Understanding that this Gospel is proclaiming a new creation is what we find in this mystery. That empty tomb is where we belong. That empty tomb is what gives us an identity and a reason for our existence as church. Believing that we belong to the new creation is the hope we proclaim with the news that Christ has Risen. That Spirit the Creator breathed into creation at the beginning comes again to breathe new and eternal life into us and into all for this new creation. This news could not come at a better time for us as we are driven into our homes with some fear and confusion about what this all means. Yet, we are much like the three in this Gospel, people of “little faith” – but maybe that’s just enough, because a little gives us something to grow on, and grow we must.

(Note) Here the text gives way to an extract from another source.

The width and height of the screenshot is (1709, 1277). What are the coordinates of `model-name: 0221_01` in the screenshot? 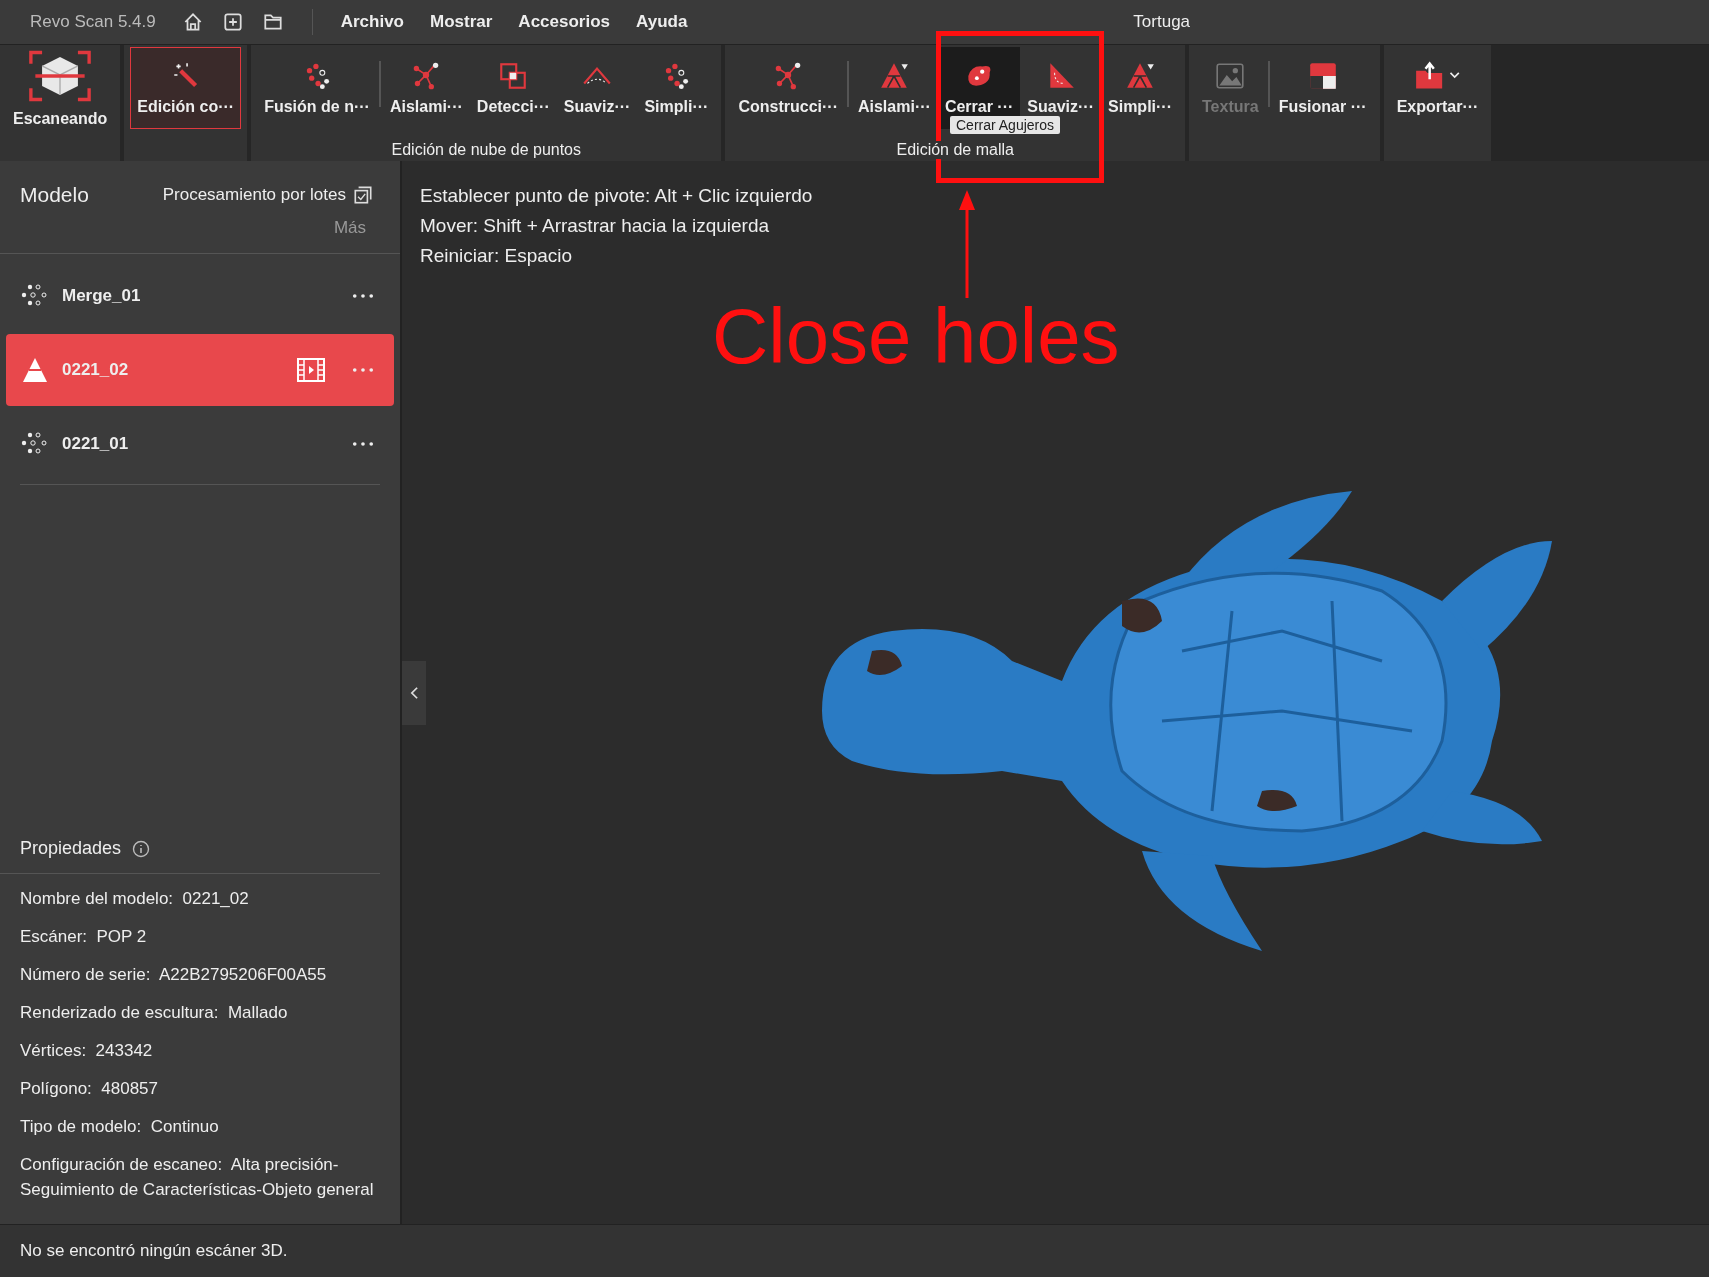 It's located at (96, 444).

It seems to me that right now, all scattered about, hiding in our homes, away from the company and communion we share as a church, we must grow in wisdom and grace. I have always liked to imagine what went on inside that tomb before the stone moved. I like to think that God the Father shook his son awake, looked at him and said. “Enough rest. Get up now. There is more to do. We’re not finished yet.” With that, a son obedient unto death was also obedient unto life, and so, he got up returning to get us up, to wake us up, to stir us up so that unlike that first man and woman, we might get it right this time here in the new creation.
Christ is Risen. In spite of our “little faith, our sometimes-timid witness, our confusion and doubts, so shall we.